Medziiik   Nocna Furia - strikte Bezzębny
25 marca 2010 15:47
Ja jeśli chodzi o damskie spodnie z protektorami polecam spodnie mottowear:
http://mottowear.com/motto_pl/motto_nami.html  - i jak wejdziesz w produkty jeszcze jest model jeansów nazywają się Kira.

Ew. takie (nie chodzi mi o ten model tylko, że podobne - te co my mamy niestety teraz nie pamiętam firmy, ale jak tylko sobie przypomnę na pewno napiszę): http://moto-akces.pl/product_info.php?cPath=1_4&products_id=1670

A jeśli chodzi o ochraniacze np.:

http://www.moto.allegro.pl/item956928412_nakolanniki_z_zawiasem_cross_enduro_atv_adrenaline.html
http://www.moto.allegro.pl/item956928416_ufo_nakolanniki_z_podwojnym_zawiasem_cross_enduro.html
http://www.moto.allegro.pl/item965536315_ochraniacze_kolan_na_podwojnym_zawiasie_mx_pro.html
http://www.moto.allegro.pl/item953077858_ochraniacze_kolan_fox_titan_pro_rewelacja.html

Niestety takich pod spodnie fajnych czarnych firmy FOX nie mogę znaleźć na internecie wiem, że jakoś strasznie drogie nie były, ale wchodziły pod spodnie z takich na spodnie dałam linki wyżej są to głównie sportowe, ale takie są najlepsze.

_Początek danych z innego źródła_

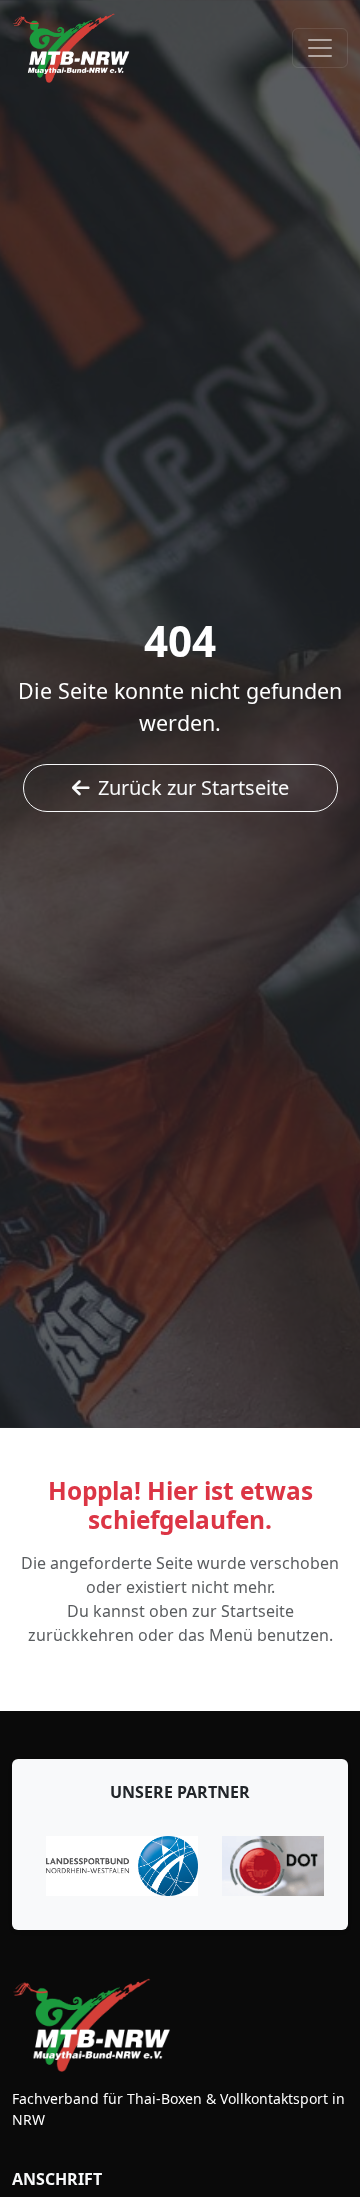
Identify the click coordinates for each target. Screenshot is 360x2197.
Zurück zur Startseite (193, 787)
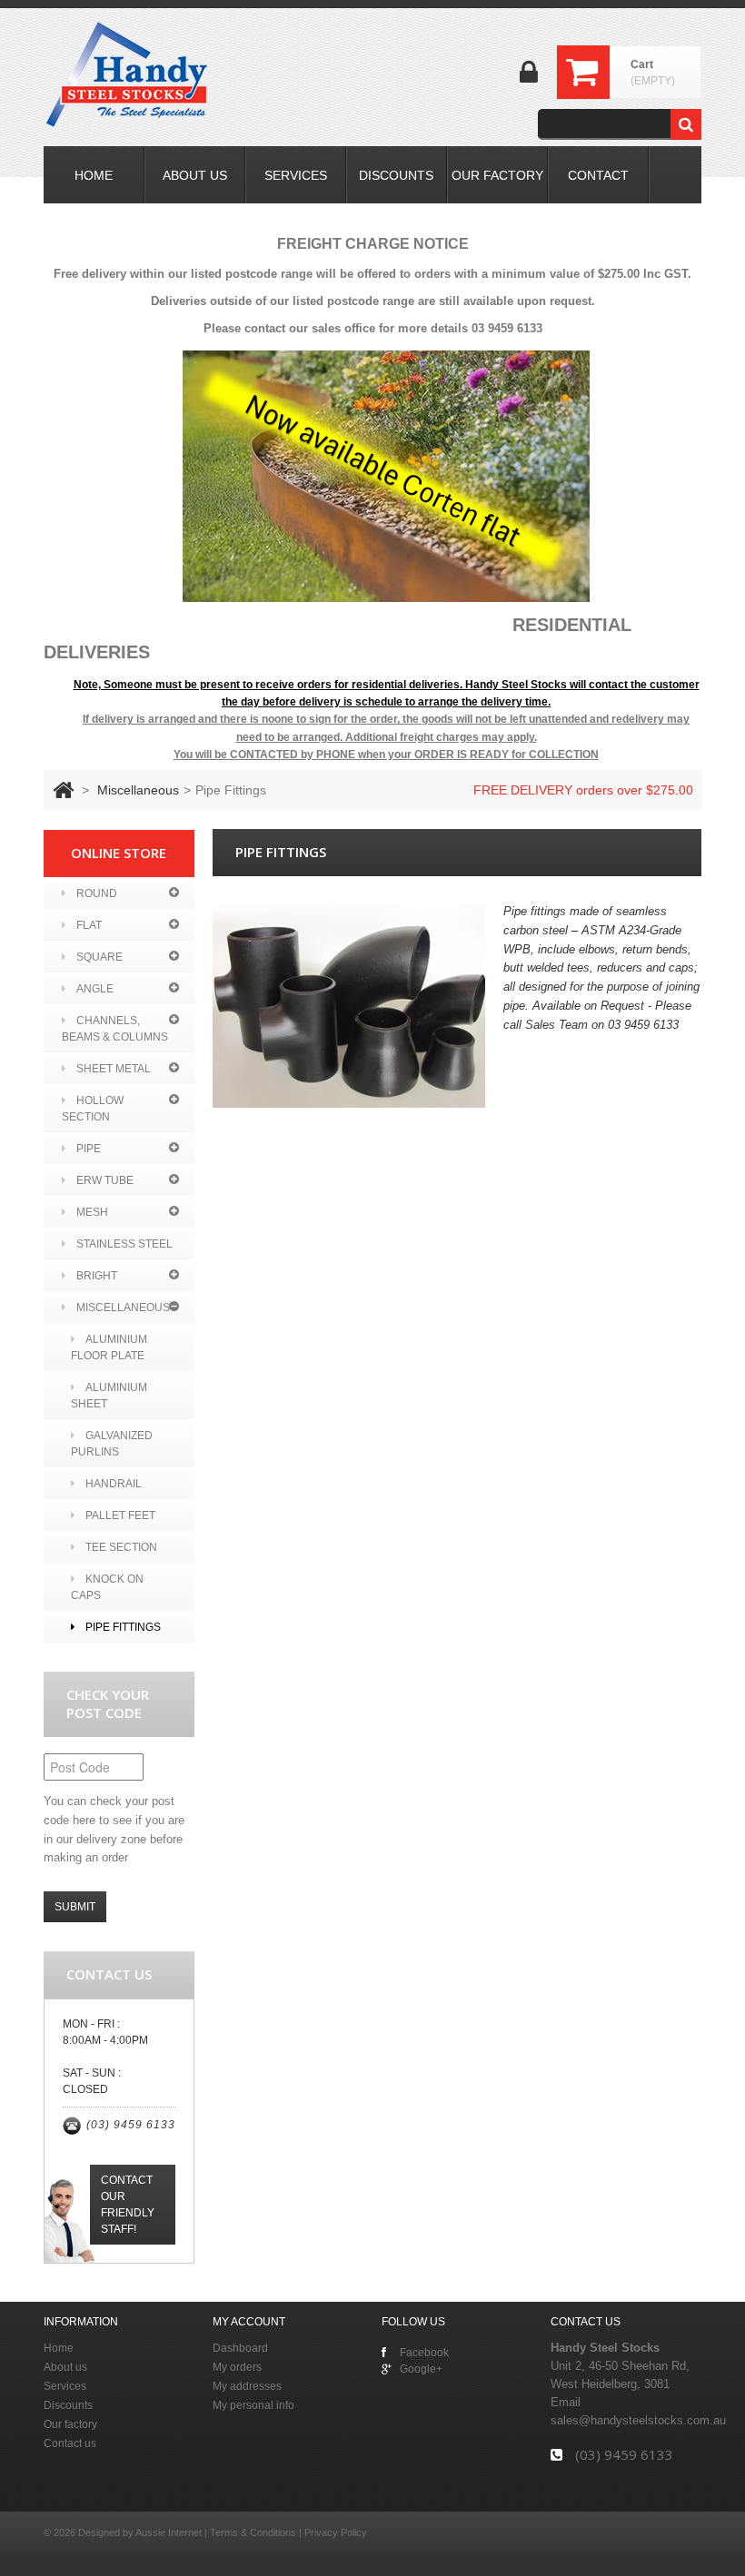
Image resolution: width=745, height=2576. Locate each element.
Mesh (92, 1212)
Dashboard (240, 2348)
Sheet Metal (113, 1068)
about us (195, 175)
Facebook (424, 2352)
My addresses (247, 2386)
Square (99, 957)
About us (65, 2367)
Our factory (70, 2424)
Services (65, 2386)
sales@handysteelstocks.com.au (638, 2420)
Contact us (70, 2443)
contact (598, 175)
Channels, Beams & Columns (115, 1028)
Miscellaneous (138, 790)
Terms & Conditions (253, 2532)
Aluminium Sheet (109, 1395)
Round (96, 893)
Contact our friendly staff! (127, 2204)
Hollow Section (93, 1108)
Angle (95, 988)
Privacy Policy (335, 2532)
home (93, 175)
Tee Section (121, 1547)
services (295, 175)
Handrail (113, 1483)
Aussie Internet (168, 2532)
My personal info (253, 2405)
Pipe (88, 1148)
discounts (396, 175)
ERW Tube (105, 1180)
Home (59, 2348)
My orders (237, 2367)
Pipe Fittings (123, 1627)
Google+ (421, 2369)
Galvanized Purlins (112, 1443)
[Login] (529, 78)
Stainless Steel (124, 1244)
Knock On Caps (107, 1587)
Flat (89, 925)
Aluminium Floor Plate (109, 1347)
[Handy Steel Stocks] (128, 74)
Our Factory (497, 175)
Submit (75, 1906)
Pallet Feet (120, 1515)
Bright (96, 1275)
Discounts (68, 2405)
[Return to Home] (63, 790)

Poszukam tych FOX-a jeszcze i spróbuje Ci podać link.
Alvika   W sercu pingwin, w życiu foka. Ale niebieska!
26 marca 2010 08:53
Ładne te Kiry. Tylko... Tylko jak się ma w ich rozmiarówce 3 rozmiary różnicy miedzy dupskiem a pasem, to można tylko...  :emot4:
Nie wiem, czy jakaś krawcowa będzie mi chciała kewlar przeszywać
No...to jeździłam dziś na Virażce wokół osiedla. ( mąż ją już ogarnął)  Nie mam problemów ze startem, nic mi nie gaśnie. Jest OK. Na ulicy wrzuciłam raptem jedynie 2-gi bieg. Nie ma gdzie się tu rozpędzić, bo zaraz koniec uliczki.
Za to mam problem ze skręcaniem. Jakoś kurde nie mogę jej wyczuć. A to za mały biorę łuk, a to za duży.  😡 Oj...dużo nauki przed nami. Na swoje usprawiedliwienie mam tylko to, że ster jest jakiś beznadziejnie wyprofilowany. Będę ster wymieniać, na jakiś normalny. Na 100 %. Ale na razie mam jeździć jak jest. Mąż stwierdził, że jak się nauczę na tym głupim sterze, to potem będzie mi łatwiej na normalnym.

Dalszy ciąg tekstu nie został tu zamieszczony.